Saved data entries:
+-------+
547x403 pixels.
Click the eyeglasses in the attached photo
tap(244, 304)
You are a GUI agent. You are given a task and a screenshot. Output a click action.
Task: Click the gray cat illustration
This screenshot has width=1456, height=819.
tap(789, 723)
+-------+
* DIRECTION: Convert everything from the line containing "You are a GUI" down to the end of the records into a two-column CSV with the columns text and answer, one row per record. Wrap each field in quotation marks and replace line breaks with spaces.

* THE RESPONSE:
text,answer
"You are a GUI agent. You are given a task and a screenshot. Output a click action. Task: Click the gray cat illustration This screenshot has width=1456, height=819.","tap(789, 723)"